If you go slow rpm, slow feed, you dont get parts done, but you can take a spring pass without as much risk to chatter.(usually, not always)

My preference to get shit done quick, and minimize deflection, drastically minimize how much cleanup you leave, I want just enough to keep the tool loaded so it doesn't chatter, then I run the higher rpm, and higher feed.
One and done, cosmetic+ .

On injection molds opposite, I need to hit tolerance, so cant have deflection at the bottom, long reach stub flute reduced shank, and a million passes. Polish the walls later, no spring pass still, but its wiping off .001"

But you know all this already, but for anyone else. :cheers:
Since you run a similar tool to the one I'm trying to use, what do you find is a sufficient amount of stock to hold the tool, and not chatter? I was thinking .010"?
 
Since you run a similar tool to the one I'm trying to use, what do you find is a sufficient amount of stock to hold the tool, and not chatter? I was thinking .010"?
.005-.01"
I think I may be at .008"
trial and error.

Also I don't have a tight ass corner like you, I usually would use the next smaller end mill size, but you are extremely limited with that length.
you need to calculate the feed rate for the corners correctly or its going to rip through them.
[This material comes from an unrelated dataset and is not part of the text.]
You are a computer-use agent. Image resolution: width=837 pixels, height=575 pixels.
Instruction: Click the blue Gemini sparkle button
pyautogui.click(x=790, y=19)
Hopefully your software has some way to modify corner speed changes.
Or make sure if your posting cutter comp, that it is modifying the rates automatically. :cheers:
 
Yes, I use Mastercam, which can slow down in the corners. I was also intending to "rest machine" the corners first, with a smaller tool, so it isn't engaging too heavily when it hits the corners. Not sure if that will help or not, but it has helped me with tight corners in the past.
 
Yes, I use Mastercam, which can slow down in the corners. I was also intending to "rest machine" the corners first, with a smaller tool, so it isn't engaging too heavily when it hits the corners. Not sure if that will help or not, but it has helped me with tight corners in the past.
I would too.
For stuff like this I have some 1/2" extended reach, stub flute, reduced neck, just to relieve.
If not that little .010" clean up with almost full rad engagement is a lot of engagement depending on arc length.
 
I would too.
For stuff like this I have some 1/2" extended reach, stub flute, reduced neck, just to relieve.
If not that little .010" clean up with almost full rad engagement is a lot of engagement depending on arc length.
Exactly what I was planning to use. Thanks for all the tips. Ill check back in after the part is cut to update.
 
Just an update, per the suggestions I got here, I ran that noodley facemill at 9069rpm and 95.3ipm (.005"ipt) and it sounded great.

That's an MRR difference of 5.73ci vs 2.29ci. Thanks again!!
What step over did you end up at?
 
Oops, meant to include that. .600rdoc, .100adoc

I could probably push it more. But I'll do that after I have good parts going out the door. Harmonics are such a strange thing. 9300 rpm was noisy as hell. 9069 sounded great.
I run mine at 9500 rpm, but that's the peak torque for my Haas MiniMills also, and same.